GIVEN DATA below:
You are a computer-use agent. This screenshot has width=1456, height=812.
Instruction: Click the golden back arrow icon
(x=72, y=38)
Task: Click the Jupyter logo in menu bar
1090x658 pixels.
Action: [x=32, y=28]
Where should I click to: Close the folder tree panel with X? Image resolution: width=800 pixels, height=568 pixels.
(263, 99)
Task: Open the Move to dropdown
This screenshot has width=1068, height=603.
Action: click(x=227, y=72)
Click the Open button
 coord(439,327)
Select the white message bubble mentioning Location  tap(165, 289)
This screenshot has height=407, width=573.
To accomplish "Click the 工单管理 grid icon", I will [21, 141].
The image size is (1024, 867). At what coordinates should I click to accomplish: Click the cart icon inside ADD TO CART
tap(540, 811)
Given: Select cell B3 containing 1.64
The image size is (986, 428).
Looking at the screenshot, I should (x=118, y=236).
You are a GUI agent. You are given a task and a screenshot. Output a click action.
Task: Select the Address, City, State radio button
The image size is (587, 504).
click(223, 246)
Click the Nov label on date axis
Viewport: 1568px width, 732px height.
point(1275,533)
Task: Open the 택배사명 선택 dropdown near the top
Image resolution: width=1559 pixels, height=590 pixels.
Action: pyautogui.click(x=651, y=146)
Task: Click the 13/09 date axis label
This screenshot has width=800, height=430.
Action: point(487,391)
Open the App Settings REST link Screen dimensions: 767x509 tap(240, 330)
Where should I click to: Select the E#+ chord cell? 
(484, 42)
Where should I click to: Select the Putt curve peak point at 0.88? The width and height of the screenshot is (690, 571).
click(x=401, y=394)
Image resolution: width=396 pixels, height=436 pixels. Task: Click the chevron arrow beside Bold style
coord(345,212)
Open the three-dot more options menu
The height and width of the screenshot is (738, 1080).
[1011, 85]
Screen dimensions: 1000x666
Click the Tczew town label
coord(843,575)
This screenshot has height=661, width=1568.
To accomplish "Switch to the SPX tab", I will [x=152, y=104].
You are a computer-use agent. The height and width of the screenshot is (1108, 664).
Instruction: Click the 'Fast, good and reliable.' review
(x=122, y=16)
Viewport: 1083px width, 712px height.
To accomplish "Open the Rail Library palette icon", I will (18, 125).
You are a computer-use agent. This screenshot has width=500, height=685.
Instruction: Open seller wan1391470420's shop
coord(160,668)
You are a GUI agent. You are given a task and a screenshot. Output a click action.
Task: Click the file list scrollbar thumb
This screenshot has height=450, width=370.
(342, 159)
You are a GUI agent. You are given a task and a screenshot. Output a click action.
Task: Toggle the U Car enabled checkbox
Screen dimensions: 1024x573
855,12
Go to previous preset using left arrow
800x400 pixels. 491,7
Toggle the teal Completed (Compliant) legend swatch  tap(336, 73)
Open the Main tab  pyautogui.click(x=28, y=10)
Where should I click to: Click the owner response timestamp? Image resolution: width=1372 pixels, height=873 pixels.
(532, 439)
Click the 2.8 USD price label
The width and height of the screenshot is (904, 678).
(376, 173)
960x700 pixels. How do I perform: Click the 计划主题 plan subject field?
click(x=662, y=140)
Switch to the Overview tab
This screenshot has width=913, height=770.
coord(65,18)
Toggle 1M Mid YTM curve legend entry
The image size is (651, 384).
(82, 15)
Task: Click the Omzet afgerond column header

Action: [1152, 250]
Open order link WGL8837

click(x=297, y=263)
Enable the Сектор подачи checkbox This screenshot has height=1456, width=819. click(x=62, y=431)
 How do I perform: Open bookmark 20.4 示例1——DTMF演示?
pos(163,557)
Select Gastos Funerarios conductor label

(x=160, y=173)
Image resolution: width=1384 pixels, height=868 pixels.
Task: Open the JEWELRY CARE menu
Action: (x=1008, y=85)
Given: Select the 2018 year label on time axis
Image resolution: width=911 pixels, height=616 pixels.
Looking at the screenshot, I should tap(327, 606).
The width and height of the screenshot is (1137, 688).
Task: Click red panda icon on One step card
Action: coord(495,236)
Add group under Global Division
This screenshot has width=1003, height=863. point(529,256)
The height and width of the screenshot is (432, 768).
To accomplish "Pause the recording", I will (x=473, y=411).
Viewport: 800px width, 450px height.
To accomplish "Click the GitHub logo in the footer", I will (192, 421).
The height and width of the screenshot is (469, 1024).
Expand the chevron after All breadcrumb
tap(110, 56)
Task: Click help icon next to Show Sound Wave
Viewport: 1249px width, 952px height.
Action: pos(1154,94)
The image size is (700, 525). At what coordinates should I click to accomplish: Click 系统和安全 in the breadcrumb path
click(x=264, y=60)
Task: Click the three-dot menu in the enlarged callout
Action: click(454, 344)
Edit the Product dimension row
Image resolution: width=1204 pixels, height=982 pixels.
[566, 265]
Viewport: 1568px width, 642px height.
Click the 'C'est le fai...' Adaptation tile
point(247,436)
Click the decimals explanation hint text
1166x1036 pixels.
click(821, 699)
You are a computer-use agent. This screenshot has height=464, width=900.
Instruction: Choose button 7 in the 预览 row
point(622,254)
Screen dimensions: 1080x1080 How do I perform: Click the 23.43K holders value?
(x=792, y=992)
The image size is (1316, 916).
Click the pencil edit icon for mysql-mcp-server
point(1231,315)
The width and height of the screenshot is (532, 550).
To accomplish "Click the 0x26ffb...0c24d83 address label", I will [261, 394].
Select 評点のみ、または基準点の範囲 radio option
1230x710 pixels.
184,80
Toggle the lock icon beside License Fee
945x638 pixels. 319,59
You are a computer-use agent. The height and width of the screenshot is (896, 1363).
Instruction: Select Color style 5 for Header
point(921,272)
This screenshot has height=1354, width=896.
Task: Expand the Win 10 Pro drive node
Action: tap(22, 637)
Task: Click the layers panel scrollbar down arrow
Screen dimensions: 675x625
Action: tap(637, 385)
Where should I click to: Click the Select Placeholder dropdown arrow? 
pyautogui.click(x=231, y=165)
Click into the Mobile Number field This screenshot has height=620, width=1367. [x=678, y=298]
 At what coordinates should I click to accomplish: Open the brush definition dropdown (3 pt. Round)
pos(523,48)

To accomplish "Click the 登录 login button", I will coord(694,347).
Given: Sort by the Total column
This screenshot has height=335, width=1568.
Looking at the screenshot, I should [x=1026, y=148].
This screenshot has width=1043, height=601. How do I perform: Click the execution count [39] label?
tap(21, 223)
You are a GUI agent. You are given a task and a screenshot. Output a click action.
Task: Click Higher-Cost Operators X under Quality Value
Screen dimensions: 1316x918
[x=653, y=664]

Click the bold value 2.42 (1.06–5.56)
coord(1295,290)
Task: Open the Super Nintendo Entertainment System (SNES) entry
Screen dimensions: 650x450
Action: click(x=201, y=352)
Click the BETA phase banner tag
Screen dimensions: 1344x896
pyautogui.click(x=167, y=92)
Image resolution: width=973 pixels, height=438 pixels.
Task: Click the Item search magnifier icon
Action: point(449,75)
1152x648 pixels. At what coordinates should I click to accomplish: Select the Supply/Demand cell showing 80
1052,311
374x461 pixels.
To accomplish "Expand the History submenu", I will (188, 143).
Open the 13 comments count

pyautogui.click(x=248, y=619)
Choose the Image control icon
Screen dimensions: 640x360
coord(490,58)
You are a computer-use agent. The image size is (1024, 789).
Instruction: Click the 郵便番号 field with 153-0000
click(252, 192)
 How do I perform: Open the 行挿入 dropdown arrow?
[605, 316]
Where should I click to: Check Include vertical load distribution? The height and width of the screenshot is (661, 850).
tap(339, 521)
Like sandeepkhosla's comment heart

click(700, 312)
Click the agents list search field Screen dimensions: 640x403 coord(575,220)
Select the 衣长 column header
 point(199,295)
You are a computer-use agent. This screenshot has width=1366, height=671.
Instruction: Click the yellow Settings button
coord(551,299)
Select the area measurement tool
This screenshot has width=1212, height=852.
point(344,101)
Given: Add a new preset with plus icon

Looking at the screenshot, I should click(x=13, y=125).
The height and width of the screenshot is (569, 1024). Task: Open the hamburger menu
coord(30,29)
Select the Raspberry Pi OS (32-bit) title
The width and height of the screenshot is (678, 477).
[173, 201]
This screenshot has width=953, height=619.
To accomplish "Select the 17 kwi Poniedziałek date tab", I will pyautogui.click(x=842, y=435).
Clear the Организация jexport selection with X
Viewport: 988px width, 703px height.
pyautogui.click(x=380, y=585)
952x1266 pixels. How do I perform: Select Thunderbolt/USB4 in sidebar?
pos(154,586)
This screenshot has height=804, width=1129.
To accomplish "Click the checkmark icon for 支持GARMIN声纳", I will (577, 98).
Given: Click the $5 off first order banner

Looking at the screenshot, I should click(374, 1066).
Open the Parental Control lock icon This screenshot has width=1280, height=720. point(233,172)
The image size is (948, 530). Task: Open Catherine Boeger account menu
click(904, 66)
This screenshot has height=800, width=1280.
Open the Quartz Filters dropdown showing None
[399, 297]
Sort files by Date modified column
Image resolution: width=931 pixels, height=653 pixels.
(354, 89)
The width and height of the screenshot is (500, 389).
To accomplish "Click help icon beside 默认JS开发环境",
End of GIVEN DATA.
With "Switch" as the string to match, show every line of the entries above that has it.

To accomplish "Switch to the SPX tab", I will [x=152, y=104].
Switch to the Overview tab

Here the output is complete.